━━━━━ Auszug zum Lesen ━━━━━

Lebensmittel: Schöne neue Nano-Welt?


»Sie können sich nicht entscheiden, ob Sie eine Pizza "Margherita","Prosciutto e funghi" oder eine "Quattro stagioni" wollen bzw. Sie wissen nicht, wie sich die Mitglieder Ihrer Familie entscheiden werden? Statt haufenweise unterschiedliche Pizzen mit nach Hause zu nehmen und am Ende selbst frustriert in den verschmähten Ladenhüter zu beißen, können Sie dank der Nano-All-In-One-Pizza mit einem einzigen Produkt alle Geschmäcker ihrer anspruchsvollen Lieben zufrieden stellen und gleichzeitig Ihren Geldbeutel schonen ...«

So in etwa könnte zukünftige Werbung für neue Hightech-Produkte der Lebensmittelindustrie aussehen, wenn der von der Bundesregierung im Herbst letzten Jahres beschlossene, neue Aktionsplan Nanotechnologie 2020 die darin enthaltenen Möglichkeiten für die Lebensmitteltechnologie ganz ausschöpft. Denn die Nanotechnologie verspricht unbegrenzte Möglichkeiten. Unterschiedliche nanoverkapselte Geschmacks- oder Nährstoffe, schon seit Jahren im Gespräch, könnten durchaus gezielt in einem bestimmten Temperatur- oder Watt-Bereich des Grills oder der Mikrowelle freigesetzt werden, so daß eine Pizza nach Erwärmen bei 400 Watt nur nach Tomate und Käse schmeckt, was bei 800 Watt durch Pilzaroma ergänzt würde. Daneben wären auch phantasievolle Farbvarianten für Fertigmenüs oder noch nie dagewesene Getränke-, Instanttee- oder Kaffeekreationen mit Geschmacksrichtungen wie Apfelstrudel oder Schokoladeneis denkbar, die sich nur durch den Zusatz von etwas kochend heißem Wasser zubereiten lassen. Von Schokolade, die nicht mehr grau wird, nicht mehr in der Wärme zerläuft, über insgesamt längere Haltbarkeit von Frischwaren, bis hin zu futuristischen Visionen wie die berühmten Pillen, die die Nahrungsaufnahme komplett ersetzen und Geschmack wie Sättigung suggerieren - nachzulesen in der phantastischen Erzählung "Der 35. Mai oder Konrad reitet in die Südsee" von Erich Kästner -, scheint nanotechnisch alles möglich oder zumindest alles "nanotisch" zu verbessern sein, was es ohnehin schon gibt.

━━━━━

● **Ziel der Aufgabe**
Wiederhole den Auszug über Nanotechnologie in Lebensmitteln vollständig und Wort für Wort. Das Material wird hierfür nicht gebraucht.

━━━━━ Zugehöriges Material ━━━━━

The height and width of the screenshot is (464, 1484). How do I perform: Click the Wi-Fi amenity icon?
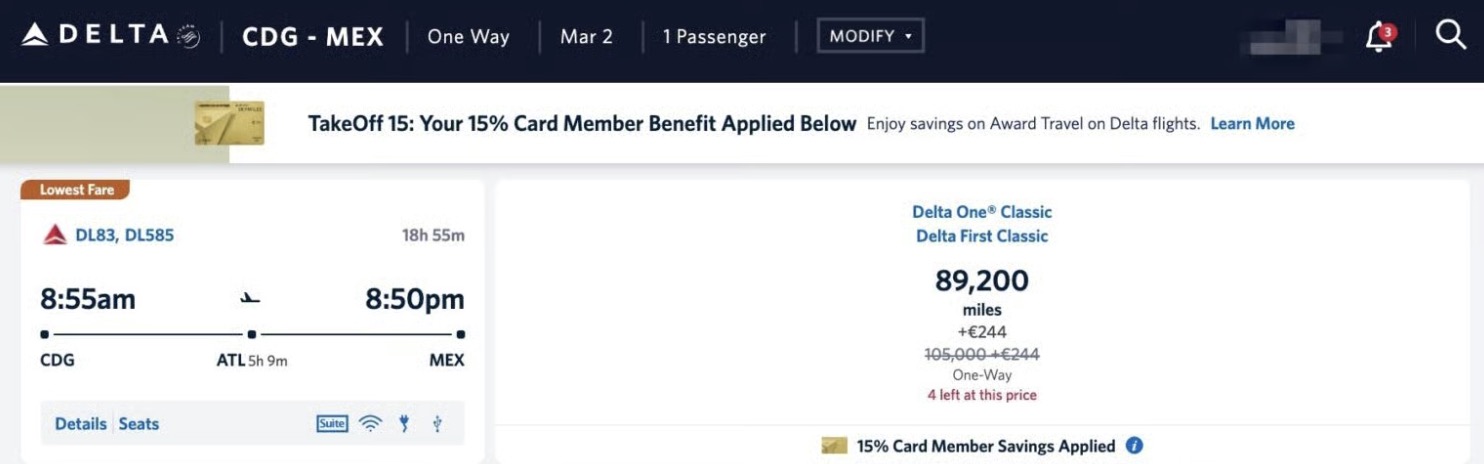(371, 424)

━━━━━
━━━━━ Zugehöriges Material ━━━━━

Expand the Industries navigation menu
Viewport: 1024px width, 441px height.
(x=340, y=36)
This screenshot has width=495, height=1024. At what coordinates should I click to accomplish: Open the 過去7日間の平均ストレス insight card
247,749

━━━━━

● **Ergebnis der Übung**
Lebensmittel: Schöne neue Nano-Welt?


»Sie können sich nicht entscheiden, ob Sie eine Pizza "Margherita","Prosciutto e funghi" oder eine "Quattro stagioni" wollen bzw. Sie wissen nicht, wie sich die Mitglieder Ihrer Familie entscheiden werden? Statt haufenweise unterschiedliche Pizzen mit nach Hause zu nehmen und am Ende selbst frustriert in den verschmähten Ladenhüter zu beißen, können Sie dank der Nano-All-In-One-Pizza mit einem einzigen Produkt alle Geschmäcker ihrer anspruchsvollen Lieben zufrieden stellen und gleichzeitig Ihren Geldbeutel schonen ...«

So in etwa könnte zukünftige Werbung für neue Hightech-Produkte der Lebensmittelindustrie aussehen, wenn der von der Bundesregierung im Herbst letzten Jahres beschlossene, neue Aktionsplan Nanotechnologie 2020 die darin enthaltenen Möglichkeiten für die Lebensmitteltechnologie ganz ausschöpft. Denn die Nanotechnologie verspricht unbegrenzte Möglichkeiten. Unterschiedliche nanoverkapselte Geschmacks- oder Nährstoffe, schon seit Jahren im Gespräch, könnten durchaus gezielt in einem bestimmten Temperatur- oder Watt-Bereich des Grills oder der Mikrowelle freigesetzt werden, so daß eine Pizza nach Erwärmen bei 400 Watt nur nach Tomate und Käse schmeckt, was bei 800 Watt durch Pilzaroma ergänzt würde. Daneben wären auch phantasievolle Farbvarianten für Fertigmenüs oder noch nie dagewesene Getränke-, Instanttee- oder Kaffeekreationen mit Geschmacksrichtungen wie Apfelstrudel oder Schokoladeneis denkbar, die sich nur durch den Zusatz von etwas kochend heißem Wasser zubereiten lassen. Von Schokolade, die nicht mehr grau wird, nicht mehr in der Wärme zerläuft, über insgesamt längere Haltbarkeit von Frischwaren, bis hin zu futuristischen Visionen wie die berühmten Pillen, die die Nahrungsaufnahme komplett ersetzen und Geschmack wie Sättigung suggerieren - nachzulesen in der phantastischen Erzählung "Der 35. Mai oder Konrad reitet in die Südsee" von Erich Kästner -, scheint nanotechnisch alles möglich oder zumindest alles "nanotisch" zu verbessern sein, was es ohnehin schon gibt.